This trial project simulates real-world working conditions as closely as possible by:
- covering the end-to-end process of sourcing, modeling, transforming and presenting data for analysis
- using tools similar-to or the same as we use on client projects
- being long enough to generate a meaningful deliverable at the end.
Trial projects are short (usually between 5-8 hours), fully-paid projects which are designed to be similar to the actual work that we do at Rittman Analytics.
What we ask you to deliver in a trial project is used for evaluative purposes only, and not used for our own products, consulting or marketing. We do however pay £40/hour (£200 for a five hour trial) as compensation for your time, payable within 30 days to your Paypal email account or UK bank account.
Please note that usually have multiple people do trial projects, so please don't be too disappointed if we don't proceed past the trial.
Trial projects are designed to be challenging so please don't get too stressed if you find that it's difficult to finish everything within the specified time frame. Just prioritize accordingly and give it your best effort.
- Please spend no more than a total of 5 hours on this trial.
- If you don't finish within those 5 hours, just send what you have delivered.
- If you have questions along the way, don't hesitate to ask.
- Please summarise your project deliverables in a Google doc that's publicly viewable.
- Please provide your paypal email in the Google doc so that you can get paid after the trial.
Stack Overflow (https://stackoverflow.com/) is an open community for anyone that codes. It helps members get answers to their toughest coding questions, share knowledge with their coworkers in private, and find their next dream job.
In this exercise we'd like to understand what topics for questions are popular and trending but not being answered, something that could indicate either an opportunity for potential subject matter experts to provide those answers and/or a risk that users posting those questions might become frustrated, churn and look for answers elsewhere.
To do this we’d like you to use the sample set of Stack Overview questions and answers available for public access at https://cloud.google.com/blog/products/gcp/google-bigquery-public-datasets-now-include-stack-overflow-q-a to create a new dataset in Google BigQuery, model the data as a dimensional model (“star schema”) suitable for answering these plus any other related questions that could be answered by this dataset, and then create a series of data visualisations that answer our question and “tell a story” about the data.
We would like you to use the development tools we use on our projects, all of which are either open-source or have free trials that you can obtain from their web sites:
- Google BigQuery (https://cloud.google.com/bigquery/docs/sandbox)
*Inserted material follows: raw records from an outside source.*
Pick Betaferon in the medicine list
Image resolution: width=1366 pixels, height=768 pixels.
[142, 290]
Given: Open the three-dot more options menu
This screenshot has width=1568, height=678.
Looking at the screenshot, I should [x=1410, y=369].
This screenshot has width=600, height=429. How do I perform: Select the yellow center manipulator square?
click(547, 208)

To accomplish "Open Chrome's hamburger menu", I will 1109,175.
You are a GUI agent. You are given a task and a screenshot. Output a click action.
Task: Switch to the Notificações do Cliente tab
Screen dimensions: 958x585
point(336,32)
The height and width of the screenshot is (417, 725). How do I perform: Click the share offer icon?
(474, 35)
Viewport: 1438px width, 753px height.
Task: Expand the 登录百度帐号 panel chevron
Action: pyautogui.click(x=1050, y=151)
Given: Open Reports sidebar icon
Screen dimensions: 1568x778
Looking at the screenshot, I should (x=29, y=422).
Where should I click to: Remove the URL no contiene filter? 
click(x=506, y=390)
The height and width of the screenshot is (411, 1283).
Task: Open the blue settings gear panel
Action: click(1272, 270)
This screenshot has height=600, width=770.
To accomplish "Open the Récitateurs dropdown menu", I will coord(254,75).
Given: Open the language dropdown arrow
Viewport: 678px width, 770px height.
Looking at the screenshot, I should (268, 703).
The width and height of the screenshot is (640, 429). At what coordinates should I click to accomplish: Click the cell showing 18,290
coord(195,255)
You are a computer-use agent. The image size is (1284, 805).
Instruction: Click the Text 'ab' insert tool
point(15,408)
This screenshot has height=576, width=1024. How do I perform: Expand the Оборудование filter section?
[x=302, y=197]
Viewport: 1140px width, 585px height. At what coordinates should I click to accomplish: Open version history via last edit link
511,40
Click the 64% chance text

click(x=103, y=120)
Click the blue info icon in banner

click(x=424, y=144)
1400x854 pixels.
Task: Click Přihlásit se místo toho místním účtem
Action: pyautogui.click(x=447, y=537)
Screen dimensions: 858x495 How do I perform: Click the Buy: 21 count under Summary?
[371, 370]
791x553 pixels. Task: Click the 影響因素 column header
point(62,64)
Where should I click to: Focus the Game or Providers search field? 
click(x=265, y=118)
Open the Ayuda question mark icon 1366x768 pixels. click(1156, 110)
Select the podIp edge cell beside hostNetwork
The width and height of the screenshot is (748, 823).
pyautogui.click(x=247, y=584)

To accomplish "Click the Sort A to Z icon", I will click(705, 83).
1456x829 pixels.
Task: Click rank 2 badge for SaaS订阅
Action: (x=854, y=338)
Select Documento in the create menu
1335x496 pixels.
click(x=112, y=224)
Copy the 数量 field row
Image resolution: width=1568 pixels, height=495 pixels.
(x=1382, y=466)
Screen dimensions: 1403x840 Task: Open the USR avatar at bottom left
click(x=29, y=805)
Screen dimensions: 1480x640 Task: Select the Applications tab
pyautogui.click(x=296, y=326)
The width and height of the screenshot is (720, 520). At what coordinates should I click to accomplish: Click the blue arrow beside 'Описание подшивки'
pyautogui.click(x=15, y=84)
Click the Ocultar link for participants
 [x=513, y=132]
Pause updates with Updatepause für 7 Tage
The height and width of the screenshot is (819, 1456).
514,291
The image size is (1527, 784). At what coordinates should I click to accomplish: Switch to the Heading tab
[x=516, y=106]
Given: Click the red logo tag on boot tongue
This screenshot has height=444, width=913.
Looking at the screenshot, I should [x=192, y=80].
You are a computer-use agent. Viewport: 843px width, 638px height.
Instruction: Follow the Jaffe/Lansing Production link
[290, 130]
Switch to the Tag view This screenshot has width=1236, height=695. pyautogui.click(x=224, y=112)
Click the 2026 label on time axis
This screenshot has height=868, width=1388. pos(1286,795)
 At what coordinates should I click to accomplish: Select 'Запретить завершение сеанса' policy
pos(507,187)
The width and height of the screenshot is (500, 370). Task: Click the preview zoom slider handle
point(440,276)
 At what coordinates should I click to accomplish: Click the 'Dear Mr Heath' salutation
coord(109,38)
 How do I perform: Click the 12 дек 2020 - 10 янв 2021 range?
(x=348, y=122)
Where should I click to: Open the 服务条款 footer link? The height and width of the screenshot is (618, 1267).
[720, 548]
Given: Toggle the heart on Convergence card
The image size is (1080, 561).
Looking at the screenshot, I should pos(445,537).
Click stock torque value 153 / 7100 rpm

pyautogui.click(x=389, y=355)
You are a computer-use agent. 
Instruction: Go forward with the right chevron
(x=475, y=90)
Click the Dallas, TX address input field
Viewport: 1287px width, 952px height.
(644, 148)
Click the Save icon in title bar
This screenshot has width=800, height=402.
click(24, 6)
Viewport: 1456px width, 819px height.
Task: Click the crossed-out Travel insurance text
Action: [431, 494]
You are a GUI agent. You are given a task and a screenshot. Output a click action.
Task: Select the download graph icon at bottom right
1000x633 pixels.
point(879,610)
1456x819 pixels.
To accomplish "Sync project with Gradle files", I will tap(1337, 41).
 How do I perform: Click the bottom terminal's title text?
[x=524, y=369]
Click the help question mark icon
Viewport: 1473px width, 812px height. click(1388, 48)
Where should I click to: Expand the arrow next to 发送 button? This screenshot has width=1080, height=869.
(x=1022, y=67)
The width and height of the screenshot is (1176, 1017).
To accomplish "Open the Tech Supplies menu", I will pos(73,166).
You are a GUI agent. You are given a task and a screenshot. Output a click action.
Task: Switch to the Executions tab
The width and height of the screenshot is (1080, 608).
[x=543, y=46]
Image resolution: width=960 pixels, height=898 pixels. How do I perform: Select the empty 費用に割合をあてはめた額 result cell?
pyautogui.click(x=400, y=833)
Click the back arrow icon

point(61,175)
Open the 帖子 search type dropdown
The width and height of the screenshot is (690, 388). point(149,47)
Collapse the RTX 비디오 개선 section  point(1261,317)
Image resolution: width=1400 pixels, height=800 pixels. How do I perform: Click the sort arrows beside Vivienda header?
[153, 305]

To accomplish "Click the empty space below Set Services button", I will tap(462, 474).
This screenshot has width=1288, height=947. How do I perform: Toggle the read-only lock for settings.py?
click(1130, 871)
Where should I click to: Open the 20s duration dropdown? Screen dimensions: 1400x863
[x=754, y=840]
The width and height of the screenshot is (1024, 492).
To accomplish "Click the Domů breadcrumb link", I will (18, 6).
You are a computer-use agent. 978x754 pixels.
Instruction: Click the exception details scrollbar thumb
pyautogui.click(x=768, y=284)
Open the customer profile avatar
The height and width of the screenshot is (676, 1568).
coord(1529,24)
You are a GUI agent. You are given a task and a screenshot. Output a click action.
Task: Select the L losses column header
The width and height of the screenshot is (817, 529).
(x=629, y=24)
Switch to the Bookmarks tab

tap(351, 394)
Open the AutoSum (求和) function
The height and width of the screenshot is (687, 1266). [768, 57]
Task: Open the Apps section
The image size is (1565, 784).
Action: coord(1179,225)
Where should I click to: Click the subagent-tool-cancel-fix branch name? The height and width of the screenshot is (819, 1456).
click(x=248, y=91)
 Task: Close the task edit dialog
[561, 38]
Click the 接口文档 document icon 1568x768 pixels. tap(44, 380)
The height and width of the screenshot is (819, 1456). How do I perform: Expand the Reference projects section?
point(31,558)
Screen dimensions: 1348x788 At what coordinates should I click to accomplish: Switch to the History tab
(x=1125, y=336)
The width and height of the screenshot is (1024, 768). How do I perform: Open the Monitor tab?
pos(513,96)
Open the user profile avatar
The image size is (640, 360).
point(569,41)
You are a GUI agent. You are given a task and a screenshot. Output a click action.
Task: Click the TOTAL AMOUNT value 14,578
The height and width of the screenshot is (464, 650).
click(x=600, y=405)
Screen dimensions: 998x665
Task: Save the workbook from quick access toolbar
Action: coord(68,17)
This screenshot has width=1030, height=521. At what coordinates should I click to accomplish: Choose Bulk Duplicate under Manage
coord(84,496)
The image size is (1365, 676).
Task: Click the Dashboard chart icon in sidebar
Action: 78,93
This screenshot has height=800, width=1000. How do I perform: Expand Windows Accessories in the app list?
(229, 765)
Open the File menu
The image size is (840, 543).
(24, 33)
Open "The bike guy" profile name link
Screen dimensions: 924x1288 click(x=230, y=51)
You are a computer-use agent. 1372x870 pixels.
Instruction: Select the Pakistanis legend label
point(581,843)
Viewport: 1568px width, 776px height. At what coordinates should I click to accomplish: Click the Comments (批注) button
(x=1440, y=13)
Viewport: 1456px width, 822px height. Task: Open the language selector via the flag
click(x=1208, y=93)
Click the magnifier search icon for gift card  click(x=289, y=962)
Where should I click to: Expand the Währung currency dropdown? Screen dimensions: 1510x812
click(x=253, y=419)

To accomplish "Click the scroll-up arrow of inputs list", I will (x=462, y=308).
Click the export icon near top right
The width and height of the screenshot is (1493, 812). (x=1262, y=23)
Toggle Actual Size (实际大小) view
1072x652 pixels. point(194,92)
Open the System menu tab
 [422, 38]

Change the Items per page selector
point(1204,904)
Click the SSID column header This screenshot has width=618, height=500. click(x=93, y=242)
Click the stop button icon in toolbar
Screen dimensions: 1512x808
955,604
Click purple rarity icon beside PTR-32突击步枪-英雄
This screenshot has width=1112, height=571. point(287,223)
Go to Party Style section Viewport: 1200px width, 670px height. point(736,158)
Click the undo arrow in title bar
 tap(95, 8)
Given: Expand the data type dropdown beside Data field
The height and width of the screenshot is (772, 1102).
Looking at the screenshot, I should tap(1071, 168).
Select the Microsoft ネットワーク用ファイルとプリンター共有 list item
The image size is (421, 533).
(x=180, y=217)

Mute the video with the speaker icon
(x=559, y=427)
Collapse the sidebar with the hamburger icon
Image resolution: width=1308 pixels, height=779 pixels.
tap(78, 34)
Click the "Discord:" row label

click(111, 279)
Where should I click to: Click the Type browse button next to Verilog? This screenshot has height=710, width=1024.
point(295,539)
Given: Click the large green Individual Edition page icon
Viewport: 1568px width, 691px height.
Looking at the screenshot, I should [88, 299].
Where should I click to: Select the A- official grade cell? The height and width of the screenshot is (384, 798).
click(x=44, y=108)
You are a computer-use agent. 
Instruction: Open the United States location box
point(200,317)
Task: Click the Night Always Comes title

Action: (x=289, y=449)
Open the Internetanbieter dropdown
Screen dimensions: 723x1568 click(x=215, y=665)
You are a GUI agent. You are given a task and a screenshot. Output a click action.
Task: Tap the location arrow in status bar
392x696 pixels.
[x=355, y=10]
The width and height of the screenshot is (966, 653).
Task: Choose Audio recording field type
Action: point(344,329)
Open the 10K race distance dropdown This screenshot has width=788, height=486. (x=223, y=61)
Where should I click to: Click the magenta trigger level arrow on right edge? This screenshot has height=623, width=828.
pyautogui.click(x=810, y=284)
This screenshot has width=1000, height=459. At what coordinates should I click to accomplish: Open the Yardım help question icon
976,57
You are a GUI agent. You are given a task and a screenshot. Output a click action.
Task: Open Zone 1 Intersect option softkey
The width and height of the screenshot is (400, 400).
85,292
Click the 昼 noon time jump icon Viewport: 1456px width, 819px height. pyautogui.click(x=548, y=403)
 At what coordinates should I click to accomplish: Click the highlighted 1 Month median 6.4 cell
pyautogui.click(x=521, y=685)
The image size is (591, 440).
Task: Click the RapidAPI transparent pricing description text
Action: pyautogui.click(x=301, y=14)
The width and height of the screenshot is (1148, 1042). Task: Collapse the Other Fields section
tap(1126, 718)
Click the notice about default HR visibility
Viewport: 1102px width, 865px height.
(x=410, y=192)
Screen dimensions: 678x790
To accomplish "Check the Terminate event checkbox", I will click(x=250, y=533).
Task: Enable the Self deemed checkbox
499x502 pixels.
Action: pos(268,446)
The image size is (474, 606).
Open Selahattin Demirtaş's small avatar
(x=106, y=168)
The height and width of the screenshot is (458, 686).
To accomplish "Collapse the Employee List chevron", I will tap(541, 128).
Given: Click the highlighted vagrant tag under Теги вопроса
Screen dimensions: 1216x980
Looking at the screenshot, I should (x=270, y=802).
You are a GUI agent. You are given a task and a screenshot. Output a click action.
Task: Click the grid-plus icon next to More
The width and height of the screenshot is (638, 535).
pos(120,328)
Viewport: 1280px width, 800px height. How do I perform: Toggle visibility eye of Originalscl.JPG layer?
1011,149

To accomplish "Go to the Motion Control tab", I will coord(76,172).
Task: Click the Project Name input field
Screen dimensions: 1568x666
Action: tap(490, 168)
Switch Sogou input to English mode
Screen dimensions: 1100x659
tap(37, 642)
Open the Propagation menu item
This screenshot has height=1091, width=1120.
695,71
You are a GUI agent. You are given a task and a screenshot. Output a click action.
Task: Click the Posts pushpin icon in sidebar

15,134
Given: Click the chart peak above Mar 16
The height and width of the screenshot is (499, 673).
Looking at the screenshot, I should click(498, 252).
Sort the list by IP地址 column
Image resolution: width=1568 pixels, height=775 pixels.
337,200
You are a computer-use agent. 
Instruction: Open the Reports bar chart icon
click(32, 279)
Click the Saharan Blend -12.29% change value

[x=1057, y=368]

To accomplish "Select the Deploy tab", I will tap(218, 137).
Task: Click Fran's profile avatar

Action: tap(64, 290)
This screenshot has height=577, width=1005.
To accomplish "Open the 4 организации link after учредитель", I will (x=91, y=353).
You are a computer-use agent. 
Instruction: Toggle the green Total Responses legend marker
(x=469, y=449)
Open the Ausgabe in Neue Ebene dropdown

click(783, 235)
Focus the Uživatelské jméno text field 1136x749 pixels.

- dbt (https://www.getdbt.com/signup/)
- Google Data Studio (https://datastudio.google.com/u/0/navigation/reporting)
- Github (https://github.com/)
-
The dbt project created, developed and tested to the standard you think a customer would expect with around five hours effort spent on it, stored in a public Github repository.
-
A Google BigQuery dataset, populated with data from the Stack Overflow sample dataset, shared as a public dataset using the steps here: https://cloud.google.com/bigquery/docs/dataset-access-controls
-
A data model diagram created using Google Docs, Sheets and/or Slides that provides narrative to explain how you came to this design and demonstrates to that you communicate your understanding of dimensional modeling concepts such as:
- use of business and surrogate keys
- what hierarchies, dimensions, attributes and levels are in the data model
- conformed dimensions
- types of fact table, and your use of bridge and other fact tables
- A Data Studio dashboard accessible through a public URL that answers the question we have posed and “tells a story” about this data.